- _TASK ITEM_: Omit the pictures, please, and give each record below again exactly.

------

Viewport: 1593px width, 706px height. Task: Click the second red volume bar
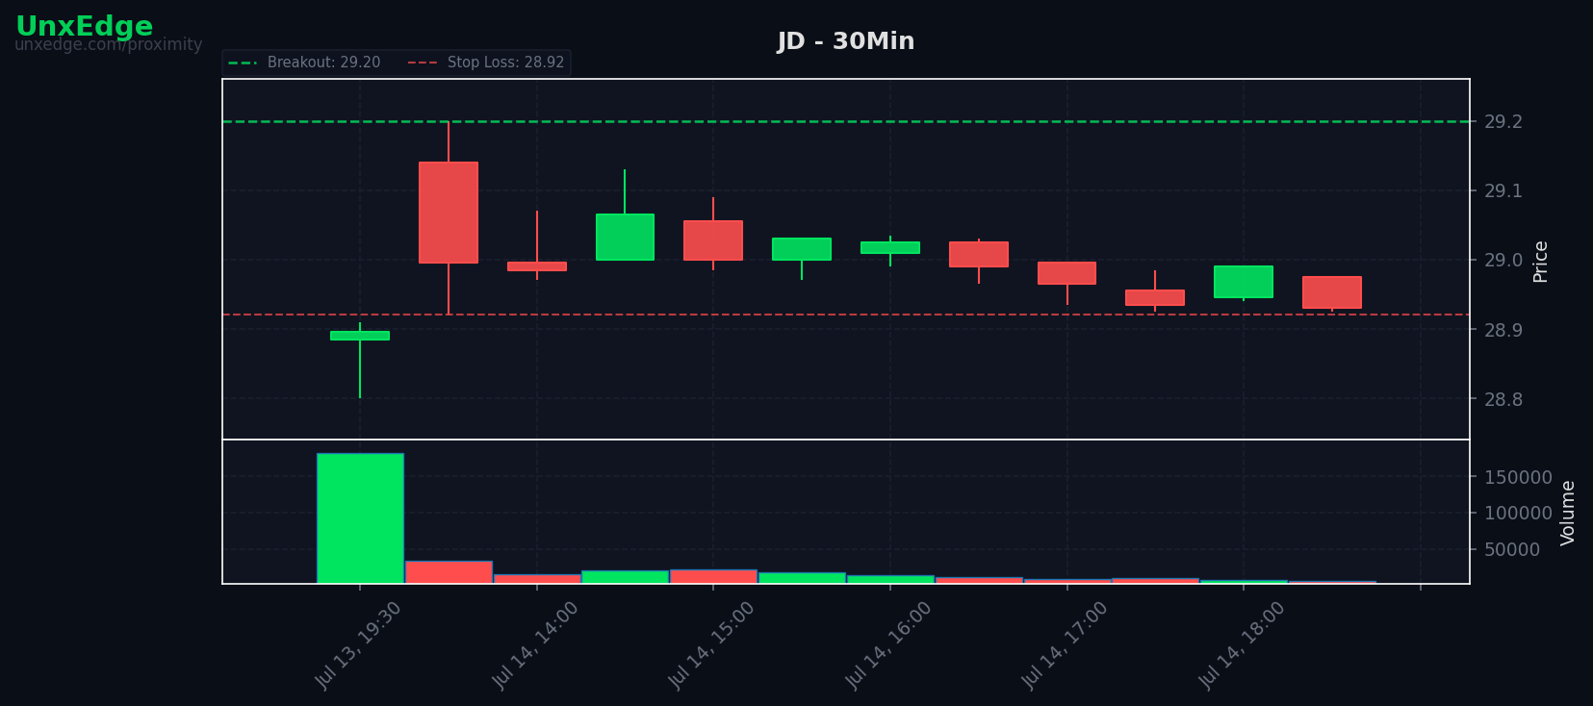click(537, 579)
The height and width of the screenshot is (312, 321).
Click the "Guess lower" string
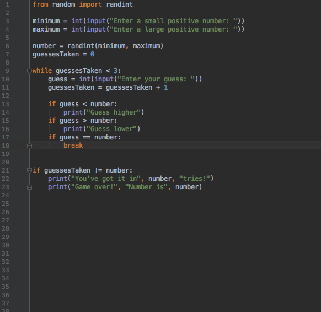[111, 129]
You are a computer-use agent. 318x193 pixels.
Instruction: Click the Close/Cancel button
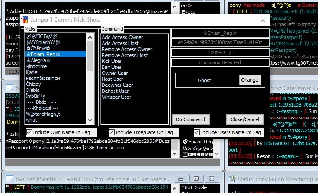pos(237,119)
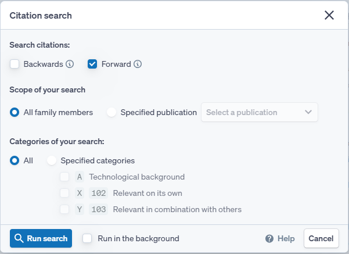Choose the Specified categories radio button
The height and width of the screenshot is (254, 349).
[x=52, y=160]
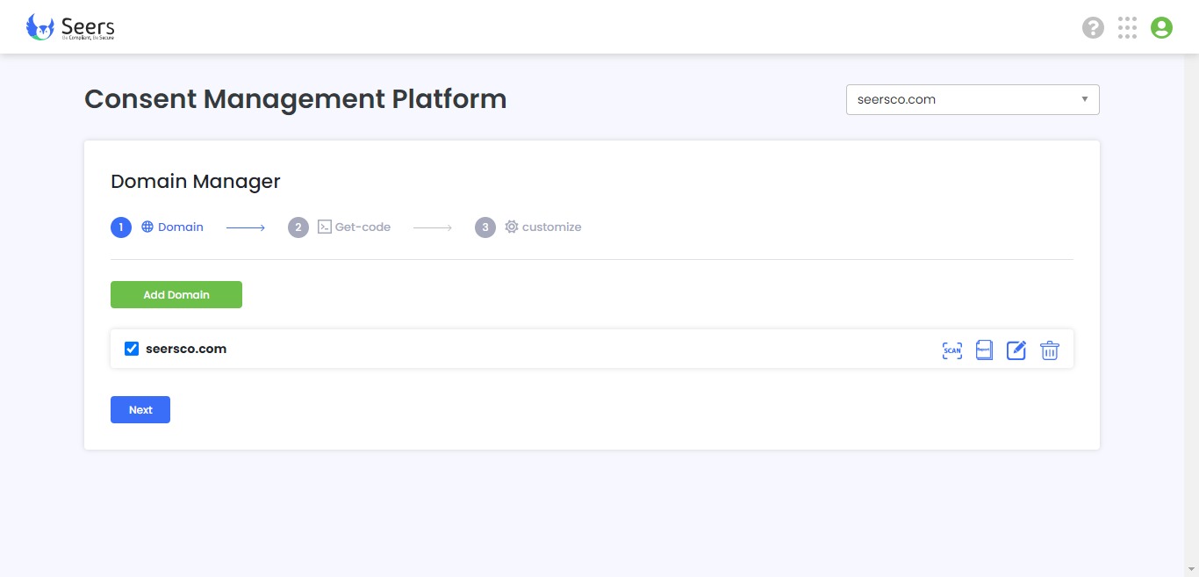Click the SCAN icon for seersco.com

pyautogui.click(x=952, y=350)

------

- _EXERCISE RESULT_:
Viewport: 1593px width, 706px height. Task: Click the second red volume bar
click(537, 579)
The height and width of the screenshot is (312, 321).
Click the "Guess lower" string
[111, 129]
You are a computer-use agent. 318x193 pixels.
Instruction: Click the Close/Cancel button
pos(237,119)
Choose the Specified categories radio button
The height and width of the screenshot is (254, 349).
[x=52, y=160]
Click the SCAN icon for seersco.com

pyautogui.click(x=952, y=350)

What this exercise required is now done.